* [Quoted passage]
□ □ □ □ □ □ □

Species of Peperomia

Peperomia subblanda is a species of epiphyte in the genus Peperomia that is native to Mexico and Bolivia. It grows on wet tropical biomes. Its conservation status is Threatened.

==Description==
The type specimen were collected in San Luis Potosí, Mexico.

Peperomia subblanda has a pilose stem, rooting below, erect and branched above, with the erect portion including the terminal spikes 25 cm long, 2 mm thick in the middle part; branchlets rather long-pilose. The leaves are ternate or quaternate with very short petioles up to 3 mm long, densely pilose; the blade is ovate-elliptic, acute at the base, attenuate above and somewhat obtuse at the apex, thinly membranaceous when dry, 5-nerved, pilose above especially on the nerves, pilose beneath throughout, ciliate on the margin; the upper leaves 2.5–4 cm long and 1.8–2.5 cm wide. The peduncles are axillary and terminal, pilose, up to 11 mm long, much exceeding the petioles. The spikes are slightly longer than the leaf blade, up to 5 cm long and 1 mm thick, slender and densely flowered. The bract is rounded, shortly pedicellate just above the middle. The filaments are short, anthers rounded. The ovary is emergent, ovate, bearing a stigma below the oblique acute apex; the stigma is papillosulose.

==Taxonomy and naming==
It was described in 1920 by Casimir de Candolle in the Annuaire du Conservatoire et du Jardin botaniques de Genève, from specimens collected by Cyrus Pringle in Mexico and by Britton & Rusby in Bolivia. The epithet subblanda refers to its similarity to Peperomia blanda, with which it is compared.

==Distribution and habitat==
It is native to Mexico and Bolivia. It grows as a terrestrial or epiphyte and is a herb. It grows on wet tropical biomes.

==Conservation==
This species is assessed as Threatened, in a preliminary report.

□ □ □ □ □ □ □

* [Available data]
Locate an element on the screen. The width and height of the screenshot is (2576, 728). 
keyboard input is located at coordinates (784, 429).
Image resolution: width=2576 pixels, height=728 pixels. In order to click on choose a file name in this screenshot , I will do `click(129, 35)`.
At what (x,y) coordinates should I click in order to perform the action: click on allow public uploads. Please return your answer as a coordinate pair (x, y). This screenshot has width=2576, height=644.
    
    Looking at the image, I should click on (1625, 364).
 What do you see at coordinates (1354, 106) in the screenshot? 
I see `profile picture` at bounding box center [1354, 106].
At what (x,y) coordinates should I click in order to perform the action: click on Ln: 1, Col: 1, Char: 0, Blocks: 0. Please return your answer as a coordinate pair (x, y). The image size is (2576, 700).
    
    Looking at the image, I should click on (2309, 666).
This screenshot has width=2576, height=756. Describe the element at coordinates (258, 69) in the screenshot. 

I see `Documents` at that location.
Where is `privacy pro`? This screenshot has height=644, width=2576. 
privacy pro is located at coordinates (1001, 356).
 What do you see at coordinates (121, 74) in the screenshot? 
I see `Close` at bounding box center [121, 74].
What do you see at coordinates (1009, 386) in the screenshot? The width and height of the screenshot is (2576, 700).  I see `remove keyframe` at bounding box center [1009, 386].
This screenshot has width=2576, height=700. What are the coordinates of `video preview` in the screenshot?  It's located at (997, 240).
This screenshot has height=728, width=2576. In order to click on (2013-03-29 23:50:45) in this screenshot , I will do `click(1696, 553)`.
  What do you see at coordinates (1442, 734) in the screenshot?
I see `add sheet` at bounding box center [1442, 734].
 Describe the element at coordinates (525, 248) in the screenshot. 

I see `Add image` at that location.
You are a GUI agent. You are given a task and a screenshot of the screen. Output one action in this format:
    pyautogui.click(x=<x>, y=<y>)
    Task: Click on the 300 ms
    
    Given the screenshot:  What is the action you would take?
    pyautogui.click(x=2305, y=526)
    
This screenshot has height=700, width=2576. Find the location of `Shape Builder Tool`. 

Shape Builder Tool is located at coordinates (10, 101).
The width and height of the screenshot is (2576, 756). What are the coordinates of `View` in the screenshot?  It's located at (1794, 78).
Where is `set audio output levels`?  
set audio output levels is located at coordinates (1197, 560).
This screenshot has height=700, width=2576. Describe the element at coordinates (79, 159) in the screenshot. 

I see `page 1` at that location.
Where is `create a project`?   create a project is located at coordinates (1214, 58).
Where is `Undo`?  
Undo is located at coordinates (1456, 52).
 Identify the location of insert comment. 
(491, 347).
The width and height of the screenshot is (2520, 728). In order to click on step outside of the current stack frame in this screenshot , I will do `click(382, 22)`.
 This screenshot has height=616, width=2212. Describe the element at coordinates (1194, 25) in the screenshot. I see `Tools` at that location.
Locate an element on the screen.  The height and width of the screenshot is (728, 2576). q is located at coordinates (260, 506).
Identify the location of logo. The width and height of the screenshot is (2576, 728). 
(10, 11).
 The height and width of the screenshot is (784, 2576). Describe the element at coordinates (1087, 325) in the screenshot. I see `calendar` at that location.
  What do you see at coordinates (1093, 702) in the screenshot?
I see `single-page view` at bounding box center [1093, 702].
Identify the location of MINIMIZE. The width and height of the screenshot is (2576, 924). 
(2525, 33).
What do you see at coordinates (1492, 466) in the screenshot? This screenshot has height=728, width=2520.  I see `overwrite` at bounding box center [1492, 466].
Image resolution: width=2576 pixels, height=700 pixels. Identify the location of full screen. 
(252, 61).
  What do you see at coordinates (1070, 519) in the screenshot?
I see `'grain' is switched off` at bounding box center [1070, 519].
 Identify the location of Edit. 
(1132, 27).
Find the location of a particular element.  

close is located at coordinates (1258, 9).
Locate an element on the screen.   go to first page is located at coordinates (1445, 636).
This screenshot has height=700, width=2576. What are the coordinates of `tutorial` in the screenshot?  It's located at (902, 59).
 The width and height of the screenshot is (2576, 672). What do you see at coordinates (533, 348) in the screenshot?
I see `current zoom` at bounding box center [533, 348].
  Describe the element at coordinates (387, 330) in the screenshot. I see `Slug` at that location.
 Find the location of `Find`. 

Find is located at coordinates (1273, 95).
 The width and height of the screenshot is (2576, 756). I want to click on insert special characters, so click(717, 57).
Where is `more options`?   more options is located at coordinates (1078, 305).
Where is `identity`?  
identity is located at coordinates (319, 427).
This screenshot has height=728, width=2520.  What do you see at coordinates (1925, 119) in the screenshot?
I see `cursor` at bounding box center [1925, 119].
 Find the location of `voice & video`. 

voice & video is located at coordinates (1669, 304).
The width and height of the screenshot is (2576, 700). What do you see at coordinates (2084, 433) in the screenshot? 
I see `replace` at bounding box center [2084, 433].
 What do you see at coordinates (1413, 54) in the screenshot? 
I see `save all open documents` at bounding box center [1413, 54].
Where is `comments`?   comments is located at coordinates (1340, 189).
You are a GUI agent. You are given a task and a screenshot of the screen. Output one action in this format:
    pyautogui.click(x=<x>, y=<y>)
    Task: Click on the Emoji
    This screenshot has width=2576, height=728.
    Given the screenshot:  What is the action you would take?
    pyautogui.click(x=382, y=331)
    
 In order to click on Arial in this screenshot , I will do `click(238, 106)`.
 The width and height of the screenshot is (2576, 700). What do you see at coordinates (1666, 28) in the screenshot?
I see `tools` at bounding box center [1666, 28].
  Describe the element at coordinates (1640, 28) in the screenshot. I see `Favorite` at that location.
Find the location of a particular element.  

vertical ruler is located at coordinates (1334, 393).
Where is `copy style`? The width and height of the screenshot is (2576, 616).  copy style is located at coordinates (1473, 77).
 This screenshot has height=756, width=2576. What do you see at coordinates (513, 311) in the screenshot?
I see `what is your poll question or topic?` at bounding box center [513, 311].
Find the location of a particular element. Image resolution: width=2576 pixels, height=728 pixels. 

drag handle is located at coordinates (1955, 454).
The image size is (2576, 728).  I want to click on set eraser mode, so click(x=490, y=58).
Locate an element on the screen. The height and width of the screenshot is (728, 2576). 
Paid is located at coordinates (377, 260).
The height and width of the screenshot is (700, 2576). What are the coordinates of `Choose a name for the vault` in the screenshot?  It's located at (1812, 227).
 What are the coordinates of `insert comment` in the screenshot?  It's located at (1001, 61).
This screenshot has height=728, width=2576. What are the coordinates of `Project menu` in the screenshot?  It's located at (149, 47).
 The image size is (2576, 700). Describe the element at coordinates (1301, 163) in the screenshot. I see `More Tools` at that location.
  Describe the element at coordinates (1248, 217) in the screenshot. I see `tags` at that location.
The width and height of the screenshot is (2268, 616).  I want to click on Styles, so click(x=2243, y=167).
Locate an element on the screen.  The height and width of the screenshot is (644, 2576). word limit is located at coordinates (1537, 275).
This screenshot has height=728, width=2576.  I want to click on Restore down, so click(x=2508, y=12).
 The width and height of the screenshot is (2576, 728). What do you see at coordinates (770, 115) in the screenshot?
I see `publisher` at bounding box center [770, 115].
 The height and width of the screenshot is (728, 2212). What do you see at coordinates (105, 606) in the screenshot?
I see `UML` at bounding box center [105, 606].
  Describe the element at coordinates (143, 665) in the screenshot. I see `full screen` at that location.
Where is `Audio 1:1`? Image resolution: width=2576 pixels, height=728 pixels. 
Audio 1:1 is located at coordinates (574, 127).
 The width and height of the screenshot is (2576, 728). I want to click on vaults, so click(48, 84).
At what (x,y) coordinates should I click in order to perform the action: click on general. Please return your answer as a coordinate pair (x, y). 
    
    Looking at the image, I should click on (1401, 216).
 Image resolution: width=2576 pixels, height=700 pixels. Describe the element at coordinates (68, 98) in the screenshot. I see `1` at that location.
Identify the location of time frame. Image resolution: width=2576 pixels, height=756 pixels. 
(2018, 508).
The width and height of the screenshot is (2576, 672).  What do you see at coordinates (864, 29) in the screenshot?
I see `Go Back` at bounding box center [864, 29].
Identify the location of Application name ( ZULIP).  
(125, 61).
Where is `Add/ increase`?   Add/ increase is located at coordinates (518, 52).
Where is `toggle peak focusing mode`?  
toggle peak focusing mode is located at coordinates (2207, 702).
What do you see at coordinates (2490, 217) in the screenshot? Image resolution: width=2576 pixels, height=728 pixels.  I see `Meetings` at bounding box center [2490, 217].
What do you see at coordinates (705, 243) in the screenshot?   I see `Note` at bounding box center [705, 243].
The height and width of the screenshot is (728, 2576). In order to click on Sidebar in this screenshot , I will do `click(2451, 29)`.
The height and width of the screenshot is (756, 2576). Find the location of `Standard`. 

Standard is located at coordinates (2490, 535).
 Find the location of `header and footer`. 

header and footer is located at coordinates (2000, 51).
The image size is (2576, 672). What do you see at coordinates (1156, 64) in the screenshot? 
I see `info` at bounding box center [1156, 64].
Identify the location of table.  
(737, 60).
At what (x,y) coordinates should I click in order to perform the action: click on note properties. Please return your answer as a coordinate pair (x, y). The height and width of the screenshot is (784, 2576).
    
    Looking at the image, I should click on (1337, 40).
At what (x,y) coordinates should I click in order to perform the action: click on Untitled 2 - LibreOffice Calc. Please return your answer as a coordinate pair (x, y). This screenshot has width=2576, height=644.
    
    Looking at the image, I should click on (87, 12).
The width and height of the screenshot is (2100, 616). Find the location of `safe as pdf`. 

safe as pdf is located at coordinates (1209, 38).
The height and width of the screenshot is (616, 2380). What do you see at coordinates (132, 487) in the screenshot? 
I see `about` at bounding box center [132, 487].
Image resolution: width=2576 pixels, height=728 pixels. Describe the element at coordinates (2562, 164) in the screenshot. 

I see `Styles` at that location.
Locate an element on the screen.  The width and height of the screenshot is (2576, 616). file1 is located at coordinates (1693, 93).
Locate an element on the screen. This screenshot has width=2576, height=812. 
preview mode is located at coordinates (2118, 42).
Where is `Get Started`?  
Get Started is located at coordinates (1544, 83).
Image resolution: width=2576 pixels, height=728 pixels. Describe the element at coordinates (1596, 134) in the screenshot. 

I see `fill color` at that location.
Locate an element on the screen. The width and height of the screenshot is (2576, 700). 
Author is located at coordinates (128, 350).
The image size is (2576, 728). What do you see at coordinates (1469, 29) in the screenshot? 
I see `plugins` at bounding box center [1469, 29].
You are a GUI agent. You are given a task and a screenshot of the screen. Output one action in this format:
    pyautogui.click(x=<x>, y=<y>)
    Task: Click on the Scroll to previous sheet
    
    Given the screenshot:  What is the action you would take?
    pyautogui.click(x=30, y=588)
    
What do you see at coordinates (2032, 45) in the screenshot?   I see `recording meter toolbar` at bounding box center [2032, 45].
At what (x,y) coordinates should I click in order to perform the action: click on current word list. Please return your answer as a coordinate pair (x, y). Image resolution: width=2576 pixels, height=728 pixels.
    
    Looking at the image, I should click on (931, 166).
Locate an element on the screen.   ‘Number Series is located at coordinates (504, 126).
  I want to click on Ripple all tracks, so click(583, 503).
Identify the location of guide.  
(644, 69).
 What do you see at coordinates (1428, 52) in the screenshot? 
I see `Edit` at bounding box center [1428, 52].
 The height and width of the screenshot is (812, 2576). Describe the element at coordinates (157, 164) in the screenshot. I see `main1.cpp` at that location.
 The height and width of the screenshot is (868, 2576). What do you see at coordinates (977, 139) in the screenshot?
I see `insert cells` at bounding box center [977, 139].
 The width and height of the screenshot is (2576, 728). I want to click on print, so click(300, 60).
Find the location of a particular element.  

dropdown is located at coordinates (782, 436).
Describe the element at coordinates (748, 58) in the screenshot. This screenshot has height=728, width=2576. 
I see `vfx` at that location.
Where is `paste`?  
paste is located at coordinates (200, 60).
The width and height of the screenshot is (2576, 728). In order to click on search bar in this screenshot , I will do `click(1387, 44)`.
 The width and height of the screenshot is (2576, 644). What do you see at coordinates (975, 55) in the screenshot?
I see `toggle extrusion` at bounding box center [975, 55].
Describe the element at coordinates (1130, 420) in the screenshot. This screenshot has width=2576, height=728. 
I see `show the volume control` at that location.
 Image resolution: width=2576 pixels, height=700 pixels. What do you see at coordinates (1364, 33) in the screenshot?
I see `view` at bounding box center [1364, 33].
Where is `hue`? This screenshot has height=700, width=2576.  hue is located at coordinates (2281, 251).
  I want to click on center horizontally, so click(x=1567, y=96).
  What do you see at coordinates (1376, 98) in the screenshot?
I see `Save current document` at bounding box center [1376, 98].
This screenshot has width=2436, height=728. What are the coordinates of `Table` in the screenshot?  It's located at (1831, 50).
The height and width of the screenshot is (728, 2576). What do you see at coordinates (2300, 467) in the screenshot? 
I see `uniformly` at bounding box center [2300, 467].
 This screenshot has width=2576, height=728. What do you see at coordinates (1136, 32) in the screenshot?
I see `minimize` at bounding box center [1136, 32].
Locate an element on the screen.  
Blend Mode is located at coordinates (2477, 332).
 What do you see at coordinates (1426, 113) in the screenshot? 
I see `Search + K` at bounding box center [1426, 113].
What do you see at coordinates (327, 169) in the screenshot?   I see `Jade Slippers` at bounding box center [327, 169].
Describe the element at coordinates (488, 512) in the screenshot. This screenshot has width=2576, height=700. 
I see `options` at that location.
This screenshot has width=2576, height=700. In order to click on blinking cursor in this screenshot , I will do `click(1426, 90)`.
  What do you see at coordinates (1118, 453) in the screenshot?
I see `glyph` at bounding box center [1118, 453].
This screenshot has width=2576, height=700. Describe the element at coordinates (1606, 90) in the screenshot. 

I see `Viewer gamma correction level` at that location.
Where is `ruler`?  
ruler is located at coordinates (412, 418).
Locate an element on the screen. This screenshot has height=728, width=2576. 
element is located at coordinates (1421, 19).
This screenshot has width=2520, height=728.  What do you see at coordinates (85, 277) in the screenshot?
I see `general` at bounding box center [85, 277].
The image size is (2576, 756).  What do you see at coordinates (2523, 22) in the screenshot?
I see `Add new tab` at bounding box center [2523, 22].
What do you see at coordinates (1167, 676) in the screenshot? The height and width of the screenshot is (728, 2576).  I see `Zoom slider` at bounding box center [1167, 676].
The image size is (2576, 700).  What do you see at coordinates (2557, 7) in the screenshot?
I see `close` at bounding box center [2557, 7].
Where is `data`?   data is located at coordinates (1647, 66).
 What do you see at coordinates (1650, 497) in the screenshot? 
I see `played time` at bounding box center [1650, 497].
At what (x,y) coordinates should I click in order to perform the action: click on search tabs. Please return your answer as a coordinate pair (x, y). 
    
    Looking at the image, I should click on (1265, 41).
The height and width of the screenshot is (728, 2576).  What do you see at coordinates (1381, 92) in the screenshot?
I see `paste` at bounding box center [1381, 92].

□ □ □ □ □ □ □

* [Exercise requirements]
A – Print the stretch of the Peperomia subblanda text from "Species of Peperomia" through "status is Threatened.".
B – In the Peperomia subblanda text, turn the paragraph beginning "It was described in 1920" into a short list that keeps its main facts.
C – Answer these questions from the Peperomia subblanda text:
(i) Where was the type specimen collected?
(ii) Up to what length do the spikes grow?
(iii) What is the species' conservation status?

* [Answers to the tasks]
A –
Species of Peperomia

Peperomia subblanda is a species of epiphyte in the genus Peperomia that is native to Mexico and Bolivia. It grows on wet tropical biomes. Its conservation status is Threatened.

B –
- Described in 1920 by Casimir de Candolle
- Published in the Annuaire du Conservatoire et du Jardin botaniques de Genève
- Based on specimens collected by Cyrus Pringle in Mexico and by Britton & Rusby in Bolivia
- The epithet subblanda refers to its similarity to Peperomia blanda

C –
(i) San Luis Potosí, Mexico
(ii) Up to 5 cm
(iii) Threatened